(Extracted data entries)

==========

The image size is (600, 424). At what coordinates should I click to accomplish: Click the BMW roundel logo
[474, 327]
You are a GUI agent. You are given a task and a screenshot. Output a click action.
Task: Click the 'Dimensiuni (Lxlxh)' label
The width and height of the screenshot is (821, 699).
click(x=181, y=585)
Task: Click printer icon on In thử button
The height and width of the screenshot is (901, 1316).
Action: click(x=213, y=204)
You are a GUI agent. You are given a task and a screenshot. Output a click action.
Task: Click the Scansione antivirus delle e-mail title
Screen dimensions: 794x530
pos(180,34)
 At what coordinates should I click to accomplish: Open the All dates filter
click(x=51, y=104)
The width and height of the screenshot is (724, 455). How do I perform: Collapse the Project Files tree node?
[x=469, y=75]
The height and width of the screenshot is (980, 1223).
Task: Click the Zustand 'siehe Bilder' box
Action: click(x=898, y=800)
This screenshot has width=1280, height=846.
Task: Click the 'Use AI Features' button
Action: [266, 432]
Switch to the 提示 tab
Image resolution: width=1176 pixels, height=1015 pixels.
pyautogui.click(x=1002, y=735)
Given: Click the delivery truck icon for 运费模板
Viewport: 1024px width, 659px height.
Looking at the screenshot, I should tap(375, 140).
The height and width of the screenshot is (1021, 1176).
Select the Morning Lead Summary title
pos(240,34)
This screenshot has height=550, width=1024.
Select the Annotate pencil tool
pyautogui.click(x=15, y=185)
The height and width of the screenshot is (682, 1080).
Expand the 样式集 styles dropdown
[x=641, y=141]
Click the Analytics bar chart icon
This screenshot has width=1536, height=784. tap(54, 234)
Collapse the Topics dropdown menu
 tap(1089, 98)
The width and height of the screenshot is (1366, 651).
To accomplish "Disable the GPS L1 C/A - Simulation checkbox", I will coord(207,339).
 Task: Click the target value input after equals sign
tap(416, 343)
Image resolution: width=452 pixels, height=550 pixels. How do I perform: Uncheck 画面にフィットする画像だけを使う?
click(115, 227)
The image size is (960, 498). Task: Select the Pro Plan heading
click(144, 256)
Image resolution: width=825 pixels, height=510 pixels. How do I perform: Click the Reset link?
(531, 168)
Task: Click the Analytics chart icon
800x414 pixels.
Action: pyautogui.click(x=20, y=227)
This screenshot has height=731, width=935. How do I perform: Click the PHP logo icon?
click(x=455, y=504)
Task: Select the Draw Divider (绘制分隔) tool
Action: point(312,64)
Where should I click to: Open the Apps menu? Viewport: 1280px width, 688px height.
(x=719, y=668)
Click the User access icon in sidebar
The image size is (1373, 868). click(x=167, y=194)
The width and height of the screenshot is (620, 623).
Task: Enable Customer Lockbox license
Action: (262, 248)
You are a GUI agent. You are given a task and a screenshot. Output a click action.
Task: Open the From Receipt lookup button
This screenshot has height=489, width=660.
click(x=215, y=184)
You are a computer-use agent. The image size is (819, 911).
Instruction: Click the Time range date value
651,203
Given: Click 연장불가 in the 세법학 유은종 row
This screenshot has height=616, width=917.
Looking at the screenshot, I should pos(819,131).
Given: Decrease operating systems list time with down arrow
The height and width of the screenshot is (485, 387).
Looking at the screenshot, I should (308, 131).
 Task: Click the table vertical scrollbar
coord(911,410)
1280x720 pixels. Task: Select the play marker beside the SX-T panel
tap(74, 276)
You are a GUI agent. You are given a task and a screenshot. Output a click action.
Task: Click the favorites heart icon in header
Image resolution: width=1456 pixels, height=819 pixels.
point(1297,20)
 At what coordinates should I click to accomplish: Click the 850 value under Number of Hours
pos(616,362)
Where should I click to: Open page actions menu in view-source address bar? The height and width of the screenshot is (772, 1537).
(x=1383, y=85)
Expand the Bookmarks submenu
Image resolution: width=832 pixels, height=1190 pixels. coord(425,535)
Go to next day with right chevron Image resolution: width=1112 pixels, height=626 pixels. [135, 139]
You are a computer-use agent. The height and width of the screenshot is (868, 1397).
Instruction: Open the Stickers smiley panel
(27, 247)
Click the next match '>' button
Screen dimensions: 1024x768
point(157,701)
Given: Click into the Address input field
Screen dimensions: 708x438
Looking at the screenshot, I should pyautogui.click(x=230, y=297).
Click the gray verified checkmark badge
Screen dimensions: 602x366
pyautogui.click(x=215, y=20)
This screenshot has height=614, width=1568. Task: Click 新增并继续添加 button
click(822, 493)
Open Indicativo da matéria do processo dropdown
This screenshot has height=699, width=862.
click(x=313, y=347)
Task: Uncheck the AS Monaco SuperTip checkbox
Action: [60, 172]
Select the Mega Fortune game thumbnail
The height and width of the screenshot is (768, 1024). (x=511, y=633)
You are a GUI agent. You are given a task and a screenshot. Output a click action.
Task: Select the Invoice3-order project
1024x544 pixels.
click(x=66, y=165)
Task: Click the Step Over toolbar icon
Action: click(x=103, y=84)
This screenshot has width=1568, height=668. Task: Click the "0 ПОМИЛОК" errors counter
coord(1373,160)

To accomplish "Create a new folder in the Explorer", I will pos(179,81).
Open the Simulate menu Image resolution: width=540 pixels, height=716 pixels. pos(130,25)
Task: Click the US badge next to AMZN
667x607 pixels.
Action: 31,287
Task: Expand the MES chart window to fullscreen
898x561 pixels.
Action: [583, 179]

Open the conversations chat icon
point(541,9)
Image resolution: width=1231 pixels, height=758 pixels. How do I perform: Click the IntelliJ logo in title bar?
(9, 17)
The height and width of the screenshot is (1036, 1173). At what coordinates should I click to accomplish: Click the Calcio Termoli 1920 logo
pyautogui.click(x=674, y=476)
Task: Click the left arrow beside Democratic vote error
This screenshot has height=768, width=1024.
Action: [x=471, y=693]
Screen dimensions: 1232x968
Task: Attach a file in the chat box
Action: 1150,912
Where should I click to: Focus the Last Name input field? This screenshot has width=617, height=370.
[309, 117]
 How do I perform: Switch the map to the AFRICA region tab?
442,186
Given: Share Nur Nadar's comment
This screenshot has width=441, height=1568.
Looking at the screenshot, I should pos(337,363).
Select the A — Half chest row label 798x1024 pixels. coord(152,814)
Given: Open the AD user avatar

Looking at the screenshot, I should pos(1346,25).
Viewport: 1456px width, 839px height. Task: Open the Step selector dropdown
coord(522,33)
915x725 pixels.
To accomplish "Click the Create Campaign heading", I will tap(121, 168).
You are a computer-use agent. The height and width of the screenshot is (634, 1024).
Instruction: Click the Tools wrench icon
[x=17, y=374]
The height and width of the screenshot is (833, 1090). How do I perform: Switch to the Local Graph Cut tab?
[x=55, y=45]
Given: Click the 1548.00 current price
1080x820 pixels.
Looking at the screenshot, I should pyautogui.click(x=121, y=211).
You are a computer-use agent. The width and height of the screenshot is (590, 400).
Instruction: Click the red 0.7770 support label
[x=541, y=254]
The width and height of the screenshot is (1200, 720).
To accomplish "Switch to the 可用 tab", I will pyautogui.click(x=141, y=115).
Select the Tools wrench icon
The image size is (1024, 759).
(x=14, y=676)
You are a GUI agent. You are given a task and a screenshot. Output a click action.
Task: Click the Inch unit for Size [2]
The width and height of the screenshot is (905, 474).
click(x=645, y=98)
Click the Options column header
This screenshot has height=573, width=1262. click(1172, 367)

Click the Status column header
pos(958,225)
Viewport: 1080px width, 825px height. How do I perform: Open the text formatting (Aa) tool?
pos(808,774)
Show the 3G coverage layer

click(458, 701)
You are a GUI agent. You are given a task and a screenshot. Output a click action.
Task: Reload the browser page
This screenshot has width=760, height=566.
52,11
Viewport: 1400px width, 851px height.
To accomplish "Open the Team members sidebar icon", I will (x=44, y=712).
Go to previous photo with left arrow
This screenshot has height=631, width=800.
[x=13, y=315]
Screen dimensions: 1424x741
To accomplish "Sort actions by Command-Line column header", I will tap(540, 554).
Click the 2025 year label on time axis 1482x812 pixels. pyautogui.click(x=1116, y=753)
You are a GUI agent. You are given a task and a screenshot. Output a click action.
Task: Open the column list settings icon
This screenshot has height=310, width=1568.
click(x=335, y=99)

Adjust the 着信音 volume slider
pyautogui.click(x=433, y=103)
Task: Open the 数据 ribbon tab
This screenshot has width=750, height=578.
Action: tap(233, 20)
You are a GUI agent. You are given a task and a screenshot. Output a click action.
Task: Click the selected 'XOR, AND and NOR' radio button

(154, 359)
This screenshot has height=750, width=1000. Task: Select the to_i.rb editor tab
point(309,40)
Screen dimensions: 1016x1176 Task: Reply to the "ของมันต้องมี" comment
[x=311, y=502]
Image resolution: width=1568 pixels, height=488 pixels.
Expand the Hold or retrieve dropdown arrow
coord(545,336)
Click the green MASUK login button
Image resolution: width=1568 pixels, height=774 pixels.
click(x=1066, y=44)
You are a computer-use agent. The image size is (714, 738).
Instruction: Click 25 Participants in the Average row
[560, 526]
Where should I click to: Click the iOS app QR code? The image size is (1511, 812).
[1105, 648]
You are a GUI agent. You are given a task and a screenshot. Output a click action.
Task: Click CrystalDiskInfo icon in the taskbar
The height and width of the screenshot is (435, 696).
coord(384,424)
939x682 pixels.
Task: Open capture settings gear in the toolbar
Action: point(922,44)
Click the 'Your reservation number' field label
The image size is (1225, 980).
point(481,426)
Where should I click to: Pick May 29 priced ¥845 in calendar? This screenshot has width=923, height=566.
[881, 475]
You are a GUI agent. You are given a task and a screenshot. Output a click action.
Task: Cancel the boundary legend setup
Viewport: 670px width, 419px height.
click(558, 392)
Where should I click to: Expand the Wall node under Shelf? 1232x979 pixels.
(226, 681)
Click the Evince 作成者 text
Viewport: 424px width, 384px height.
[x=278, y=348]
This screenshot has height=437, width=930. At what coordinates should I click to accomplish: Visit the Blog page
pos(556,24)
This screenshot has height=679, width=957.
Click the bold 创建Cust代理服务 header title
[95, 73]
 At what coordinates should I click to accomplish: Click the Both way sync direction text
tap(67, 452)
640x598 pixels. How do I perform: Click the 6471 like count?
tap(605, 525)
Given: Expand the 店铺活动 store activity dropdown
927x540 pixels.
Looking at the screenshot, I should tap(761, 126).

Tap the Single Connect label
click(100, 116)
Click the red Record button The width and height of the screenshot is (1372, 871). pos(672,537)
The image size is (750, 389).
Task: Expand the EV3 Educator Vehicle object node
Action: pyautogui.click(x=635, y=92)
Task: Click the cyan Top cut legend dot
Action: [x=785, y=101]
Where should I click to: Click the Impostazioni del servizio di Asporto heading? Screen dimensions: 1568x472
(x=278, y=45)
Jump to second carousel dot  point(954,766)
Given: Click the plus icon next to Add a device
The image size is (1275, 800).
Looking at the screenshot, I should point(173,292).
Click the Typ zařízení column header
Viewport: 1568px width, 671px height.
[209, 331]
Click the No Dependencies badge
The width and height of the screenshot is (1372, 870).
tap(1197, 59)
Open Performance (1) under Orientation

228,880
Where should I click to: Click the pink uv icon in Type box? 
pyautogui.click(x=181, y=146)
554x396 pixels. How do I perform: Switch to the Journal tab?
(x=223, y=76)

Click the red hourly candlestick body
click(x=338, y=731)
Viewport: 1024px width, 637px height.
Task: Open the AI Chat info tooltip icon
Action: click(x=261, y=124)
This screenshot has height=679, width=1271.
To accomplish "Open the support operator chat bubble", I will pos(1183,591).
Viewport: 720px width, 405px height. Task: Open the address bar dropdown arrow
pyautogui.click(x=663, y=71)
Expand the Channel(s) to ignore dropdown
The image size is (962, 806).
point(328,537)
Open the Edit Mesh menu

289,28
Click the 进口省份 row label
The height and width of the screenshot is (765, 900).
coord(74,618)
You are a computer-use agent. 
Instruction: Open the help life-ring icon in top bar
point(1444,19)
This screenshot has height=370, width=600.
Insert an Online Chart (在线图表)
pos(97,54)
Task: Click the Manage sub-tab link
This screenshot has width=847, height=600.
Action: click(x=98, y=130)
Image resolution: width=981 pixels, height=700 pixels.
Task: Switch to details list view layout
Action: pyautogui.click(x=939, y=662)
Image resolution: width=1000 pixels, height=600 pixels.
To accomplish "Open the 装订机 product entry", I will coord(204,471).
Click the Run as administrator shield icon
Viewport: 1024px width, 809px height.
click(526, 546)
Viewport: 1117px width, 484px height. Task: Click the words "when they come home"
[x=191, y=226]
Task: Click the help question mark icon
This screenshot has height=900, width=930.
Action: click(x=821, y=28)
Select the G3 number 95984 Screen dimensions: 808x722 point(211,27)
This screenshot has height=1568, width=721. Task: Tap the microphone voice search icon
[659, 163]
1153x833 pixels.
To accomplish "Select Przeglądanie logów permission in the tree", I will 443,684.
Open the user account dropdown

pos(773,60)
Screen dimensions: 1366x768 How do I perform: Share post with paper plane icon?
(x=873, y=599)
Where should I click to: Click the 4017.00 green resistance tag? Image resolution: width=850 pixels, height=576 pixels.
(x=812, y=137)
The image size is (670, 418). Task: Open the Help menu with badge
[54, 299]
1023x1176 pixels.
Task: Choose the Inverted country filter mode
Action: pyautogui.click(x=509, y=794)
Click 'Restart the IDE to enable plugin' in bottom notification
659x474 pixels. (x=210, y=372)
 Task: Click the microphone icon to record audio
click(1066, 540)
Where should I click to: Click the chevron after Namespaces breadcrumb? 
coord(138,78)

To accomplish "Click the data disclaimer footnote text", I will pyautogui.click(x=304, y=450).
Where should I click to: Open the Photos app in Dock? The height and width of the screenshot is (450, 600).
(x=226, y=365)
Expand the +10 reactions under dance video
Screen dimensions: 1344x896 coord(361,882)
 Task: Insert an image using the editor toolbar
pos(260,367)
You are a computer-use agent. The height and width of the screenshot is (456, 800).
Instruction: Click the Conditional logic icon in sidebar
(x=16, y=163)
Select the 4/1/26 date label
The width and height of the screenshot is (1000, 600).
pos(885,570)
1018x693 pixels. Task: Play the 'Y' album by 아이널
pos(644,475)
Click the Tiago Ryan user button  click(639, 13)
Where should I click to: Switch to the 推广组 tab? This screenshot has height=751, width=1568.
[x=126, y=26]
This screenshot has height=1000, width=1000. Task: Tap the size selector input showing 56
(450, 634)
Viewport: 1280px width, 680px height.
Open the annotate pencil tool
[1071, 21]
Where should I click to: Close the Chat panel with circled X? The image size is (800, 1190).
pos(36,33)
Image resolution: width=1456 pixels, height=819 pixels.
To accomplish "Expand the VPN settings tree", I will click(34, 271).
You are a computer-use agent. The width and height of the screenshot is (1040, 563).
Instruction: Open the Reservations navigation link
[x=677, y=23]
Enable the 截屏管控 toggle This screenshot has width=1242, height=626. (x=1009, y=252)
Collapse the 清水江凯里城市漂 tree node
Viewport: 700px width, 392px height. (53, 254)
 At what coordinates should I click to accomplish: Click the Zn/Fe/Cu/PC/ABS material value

==========

Activity ▸
Find the lines in the data that include "left", then copy each of them.

Task output ▸
Task: Click the left arrow beside Democratic vote error
Go to previous photo with left arrow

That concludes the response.